**Exercise goal**
Extend the forum thread on comparing the log-likelihoods of full and reduced choice models, picking up directly after its final line.

**Reading text**
■ ■ ■ ■ ■
Post by stephanehess »

Tim

could you please also share the output?

Thanks
--------------------------------
Stephane Hess
www.stephanehess.me.uk
arohamirai
Posts: 18
Joined: 28 Jun 2020, 16:26

Re: Could the LL of a full model worse than that for the reduced model?

Post by arohamirai »

stephanehess wrote: 01 Jul 2020, 13:17 Tim

could you please also share the output?

Thanks
Hi Stephane,

Thank you. The model I posted above is actually served as an example, and I would like to know your expertise about the question (i.e., whether the two RPL models are nested or not). My actual model is a bit more complicated, so that's why I asked this question using a simplified example, and sorry for the confusion.

My actual model that has the same issue is as below: again there are a reduced model and a full model; in the full model, parameters are split into two according to whether a (health) attribute is specified as 20% probability of achieving the goal or 90% probability of achieving the goal; in the reduced model, the attribute is specified as linear regardless of the probability. I said my actual model is more complicated because I apply asymmetric specifications for both models and account for scale differences (because I have combined two data sets). But I think the only difference between the full and the reduced models is whether the parameter is split into two or not, according the the presentation of probability in the choice cards.

In a similar fashion to the simplified example I mentioned in the previous post, theoretically, the full and the reduced models are nested using MNL models. I have empirically tested using MNL and the LL(full) is better than the LL(reduced); these are all within expectation. HOWEVER, the LL(full) is WORSE than the LL(reduced) when using RPL. I attach my codes below and the estimation results can be found in attachment.

In the estimates results, hinc_T3 is split into two parameters in the full model, namely hinc_20 and hinc_90, and the same for the hdec_T3 parameter, but the LL (shaded red) for the full model is worse than that for the reduced model. I expect them to be the other way around. But I note that for the models using RPL they may not be nested anymore, I'm wondering if this is the case? or there are some other reasons that could cause the issue? thank you very much.



Codes for the reduced model

# ################################################################# #
#### LOAD LIBRARY AND DEFINE CORE SETTINGS ####
# ################################################################# #

### Clear memory
rm(list = ls())

### Load Apollo library
library(apollo)
■ ■ ■ ■ ■
**Data section**
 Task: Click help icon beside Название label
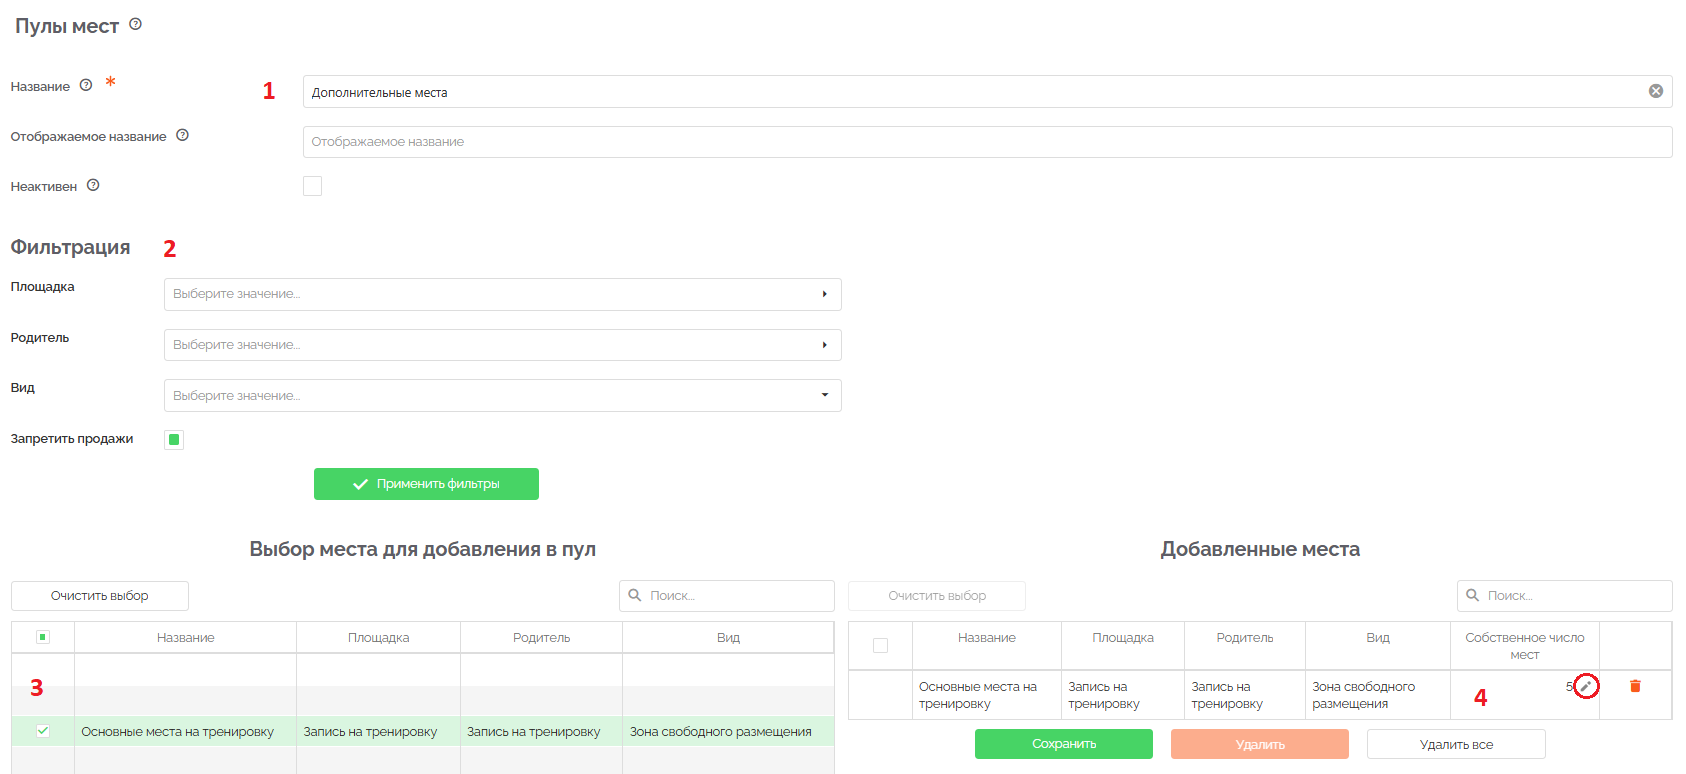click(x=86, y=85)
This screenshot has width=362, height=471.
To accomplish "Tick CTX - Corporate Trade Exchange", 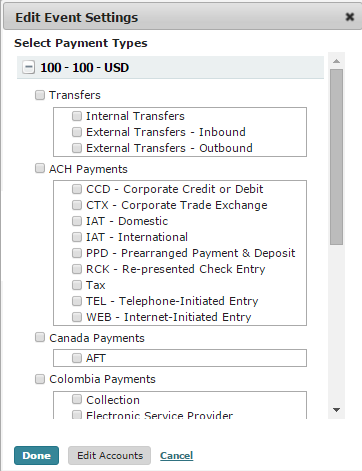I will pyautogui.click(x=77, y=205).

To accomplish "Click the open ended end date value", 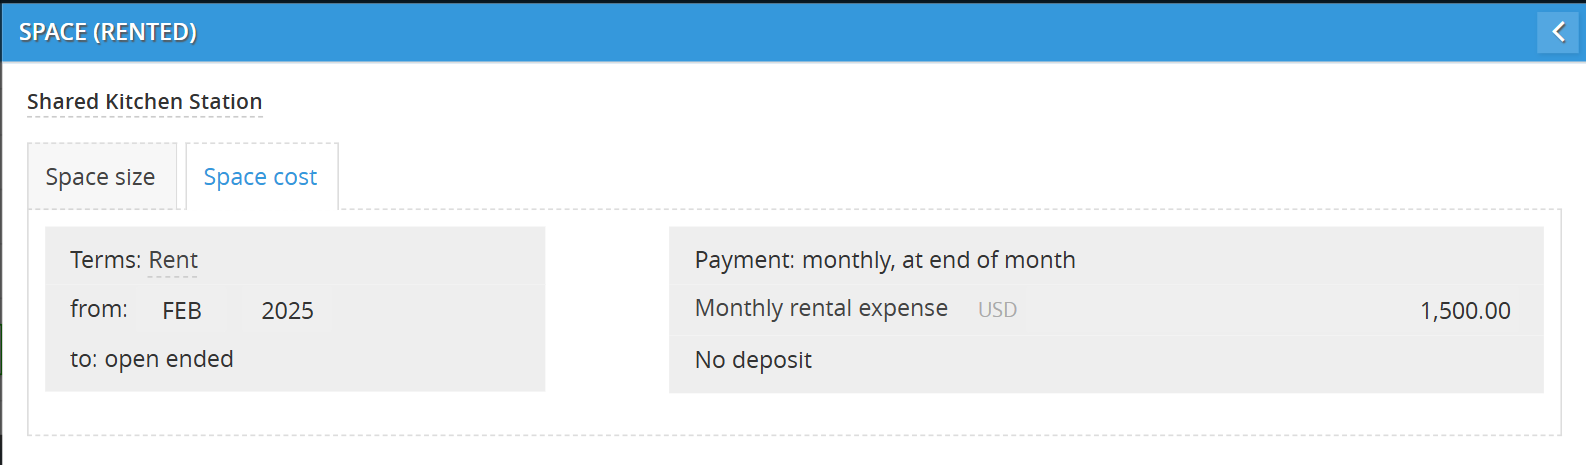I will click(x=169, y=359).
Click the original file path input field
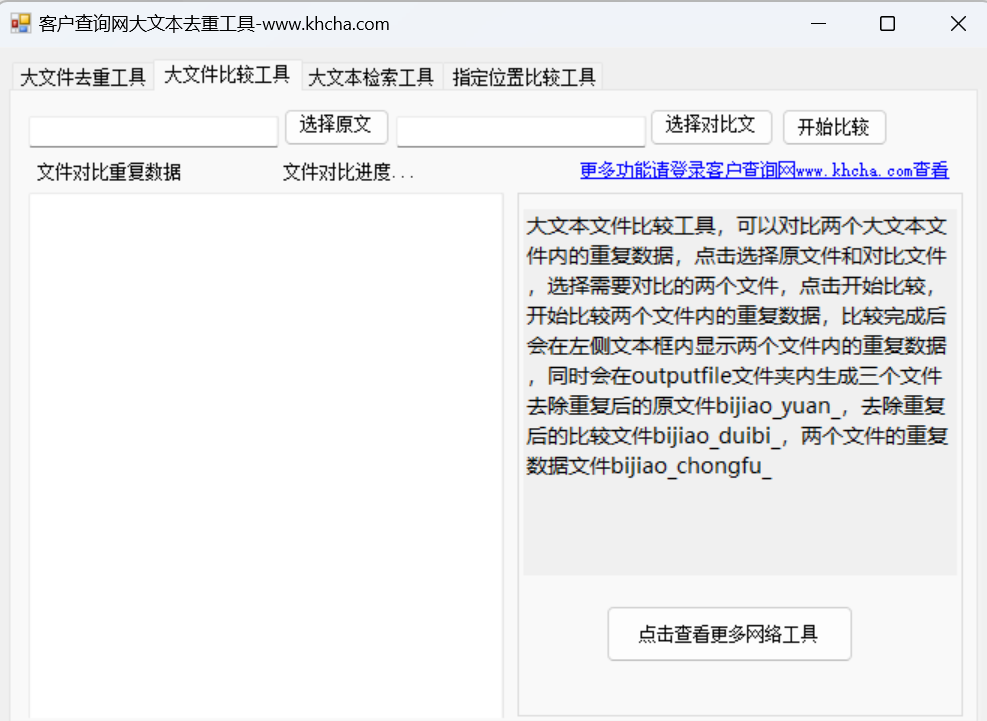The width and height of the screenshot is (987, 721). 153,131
■ ■ ■ ■ ■
**Output below**
### Initialise code
apollo_initialise()

### Set core controls
apollo_control = list(
modelName ="RPL_treatment-specific",
modelDescr ="RPL_treatment-specific",
indivID ="id1",
nCores = 3,
mixing = TRUE,
noDiagnostics = TRUE
)

# ################################################################# #
#### LOAD DATA AND APPLY ANY TRANSFORMATIONS ####
# ################################################################# #

database = read.csv("R_T1T3.csv",header=TRUE)


##renames##
names(database)[names(database)=="id"] <- "ID"

database= subset(database, database$same_answersG==0&same_answersQ==0)
#
names(database)[names(database)=="E_h_1_inc"]<-"h_1_inc"
names(database)[names(database)=="E_h_2_inc"]<-"h_2_inc"
names(database)[names(database)=="E_h_1_dec"]<-"h_1_dec"
names(database)[names(database)=="E_h_2_dec"]<-"h_2_dec"

database$certain=ifelse(database$T3_dummy==0, 1, 0)
database$uncertain=ifelse(database$T3_dummy==1, 1, 0)

##create treatment-specific variables##
database$h_1_inc_T3=database$h_1_inc*database$T3_dummy
database$h_1_inc_T1=database$h_1_inc*(1-database$T3_dummy)
database$h_1_dec_T3=database$h_1_dec*database$T3_dummy
database$h_1_dec_T1=database$h_1_dec*(1-database$T3_dummy)
database$h_2_inc_T3=database$h_2_inc*database$T3_dummy
database$h_2_inc_T1=database$h_2_inc*(1-database$T3_dummy)
database$h_2_dec_T3=database$h_2_dec*database$T3_dummy
database$h_2_dec_T1=database$h_2_dec*(1-database$T3_dummy)

# ################################################################# #
#### DEFINE MODEL PARAMETERS ####
# ################################################################# #

### Vector of parameters, including any that are kept fixed in estimation
apollo_beta = c(asc_I = 0,



asc_mu_III = -0.2333,
asc_sig_III = 0,



hinc_mu_T1 = 0.4488,
hinc_sig_T1 = 0,


hinc_mu_T3 = 0.8375,
hinc_sig_T3 = 0,


hdec_mu_T1 = -0.3152,
hdec_sig_T1 = 0,

hdec_mu_T3 = -0.1770,
hdec_sig_T3 = 0,


v_mu = -0.0728,
v_sig = 0,




c = -0.0001,


Uncert_scale = 1,
Cert_scale = 1




)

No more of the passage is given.